We’re all used to the weather being a news story in Oklahoma. Oftentimes it leads the reporting. I am not sure why we still are flabbergasted by a drop in temperature or a heavy rainfall, but apparently it’s so strong for ratings that you can expect wall-to-wall coverage when one of these things happens.
My husband and I used to do a commentary on how ridiculous the scenario had become:
(Scene -- your living room watching an evening sitcom. Suddenly your favorite weather person breaks in.)
“Folks, it’s Rick Mitchell here, breaking in with some important weather information. If you look out your window you’ll see a large arc of several streams of water pouring down near your house. I don’t want you to be alarmed, but we had to tell you. And remember you heard it from News 23 first. You’re neighbors are sprinkling their yard. Again. Rick Mitchell here Oklahoma’s weather Guru breaking in with urgent news. Your neighbor is watering her yard. Stay with News 23 for continued coverage of this weather incident.“
Is that an exaggeration? Maybe, but the weather and concerns about it have gotten a little out of hand. Little did you know how much havoc this kind of alarmism wreaks on a public school system.
Here’s a before and after to further illustrate the colossal waste of time and misappropriation of resources created by overreacting to weather-related events.
Twenty years ago, schools had heat and air issues that caused the temperature in the school buildings to not be ideal. As teachers, we opened windows and doors to circulate air, or told kids to keep their coats on. In Putnam City we were fortunate that it didn’t last for too many days, and then the problem would get resolved.
Fast forward to today, and somehow this has become a major news event. The administration was informed that the heat would not be working at one of our schools today. The school courteously used the automated dialing system to alert parents so that they would dress their children more warmly in anticipation of a cold building. Then some people -- likely students -- decided to post the loss of heat on social media. And for some reason, this became newsworthy. Our communications director got media calls to which she had to respond. Our operations director had to be pulled out of a meeting to make comments.
I’m not kidding. They actually wanted sound bites on this issue.
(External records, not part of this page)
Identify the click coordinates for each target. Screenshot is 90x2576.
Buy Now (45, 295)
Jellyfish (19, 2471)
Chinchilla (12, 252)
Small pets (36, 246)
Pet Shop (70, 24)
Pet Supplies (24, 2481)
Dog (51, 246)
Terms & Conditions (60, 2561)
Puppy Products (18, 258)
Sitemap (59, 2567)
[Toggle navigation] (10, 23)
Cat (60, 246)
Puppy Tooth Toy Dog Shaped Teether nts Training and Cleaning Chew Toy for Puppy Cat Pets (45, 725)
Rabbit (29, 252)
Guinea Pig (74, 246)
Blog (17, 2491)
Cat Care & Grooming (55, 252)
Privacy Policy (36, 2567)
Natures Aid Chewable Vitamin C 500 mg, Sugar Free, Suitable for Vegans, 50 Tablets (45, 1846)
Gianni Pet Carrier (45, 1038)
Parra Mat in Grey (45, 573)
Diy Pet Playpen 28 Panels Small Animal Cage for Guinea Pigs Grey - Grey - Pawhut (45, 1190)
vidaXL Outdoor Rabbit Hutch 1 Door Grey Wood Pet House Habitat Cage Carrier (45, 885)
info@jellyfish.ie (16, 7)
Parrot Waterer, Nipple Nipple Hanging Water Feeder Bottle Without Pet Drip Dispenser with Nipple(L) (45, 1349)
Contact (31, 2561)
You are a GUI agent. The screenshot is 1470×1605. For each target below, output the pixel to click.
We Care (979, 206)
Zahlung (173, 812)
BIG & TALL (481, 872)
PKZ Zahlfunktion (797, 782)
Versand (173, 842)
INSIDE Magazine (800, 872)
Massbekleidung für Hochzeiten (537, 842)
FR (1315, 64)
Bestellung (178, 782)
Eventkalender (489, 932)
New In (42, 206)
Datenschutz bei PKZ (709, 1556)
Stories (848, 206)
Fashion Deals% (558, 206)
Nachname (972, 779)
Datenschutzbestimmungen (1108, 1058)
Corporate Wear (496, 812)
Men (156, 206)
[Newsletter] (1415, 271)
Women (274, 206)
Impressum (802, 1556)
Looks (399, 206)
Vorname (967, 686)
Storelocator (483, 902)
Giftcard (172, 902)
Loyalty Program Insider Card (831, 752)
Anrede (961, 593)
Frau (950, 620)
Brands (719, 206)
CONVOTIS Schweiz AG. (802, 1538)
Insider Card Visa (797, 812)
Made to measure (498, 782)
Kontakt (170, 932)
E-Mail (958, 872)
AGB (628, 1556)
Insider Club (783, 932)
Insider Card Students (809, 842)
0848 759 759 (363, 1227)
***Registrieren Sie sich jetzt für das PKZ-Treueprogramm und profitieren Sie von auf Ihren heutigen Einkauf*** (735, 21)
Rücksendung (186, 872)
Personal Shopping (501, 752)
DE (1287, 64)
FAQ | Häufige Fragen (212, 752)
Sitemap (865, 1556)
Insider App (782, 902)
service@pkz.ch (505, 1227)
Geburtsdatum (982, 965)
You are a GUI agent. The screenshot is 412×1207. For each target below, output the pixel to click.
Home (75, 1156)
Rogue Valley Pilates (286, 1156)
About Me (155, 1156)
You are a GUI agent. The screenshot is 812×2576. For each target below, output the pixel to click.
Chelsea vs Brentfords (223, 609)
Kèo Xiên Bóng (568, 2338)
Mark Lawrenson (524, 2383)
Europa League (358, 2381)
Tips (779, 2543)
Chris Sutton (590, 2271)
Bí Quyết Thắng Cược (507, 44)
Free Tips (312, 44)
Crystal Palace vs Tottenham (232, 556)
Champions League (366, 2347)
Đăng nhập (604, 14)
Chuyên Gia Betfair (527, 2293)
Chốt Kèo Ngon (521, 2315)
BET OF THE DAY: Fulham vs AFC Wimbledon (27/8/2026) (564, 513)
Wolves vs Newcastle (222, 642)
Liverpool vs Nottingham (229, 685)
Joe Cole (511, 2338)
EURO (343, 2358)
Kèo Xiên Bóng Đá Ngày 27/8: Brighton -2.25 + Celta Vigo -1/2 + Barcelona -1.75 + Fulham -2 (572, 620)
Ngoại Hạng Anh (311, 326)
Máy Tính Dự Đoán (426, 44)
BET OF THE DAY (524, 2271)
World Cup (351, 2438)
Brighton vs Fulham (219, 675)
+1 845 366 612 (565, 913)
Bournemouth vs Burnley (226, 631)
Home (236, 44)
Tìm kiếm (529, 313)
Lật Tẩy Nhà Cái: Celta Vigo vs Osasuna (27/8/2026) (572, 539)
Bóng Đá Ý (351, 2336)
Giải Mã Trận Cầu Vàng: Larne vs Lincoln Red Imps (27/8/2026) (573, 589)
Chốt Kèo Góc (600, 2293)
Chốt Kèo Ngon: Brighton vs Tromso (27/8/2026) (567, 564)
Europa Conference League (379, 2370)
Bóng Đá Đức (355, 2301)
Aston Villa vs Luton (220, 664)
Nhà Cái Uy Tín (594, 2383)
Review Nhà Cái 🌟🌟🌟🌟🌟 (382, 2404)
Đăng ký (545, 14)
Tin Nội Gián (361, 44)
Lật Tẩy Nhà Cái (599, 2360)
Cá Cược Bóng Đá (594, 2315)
Help me understand how this is news. Are they piling on negative news to hurt public education as part of some agenda to kill it? Aren’t there actual news stories to be chasing in our state?
Trust me, if they need ideas for things on which they could be reporting, I am chock full. Consider why we had a heating issue in the first place. Could the school possibly need some money to regulate that system better?? Hmmm???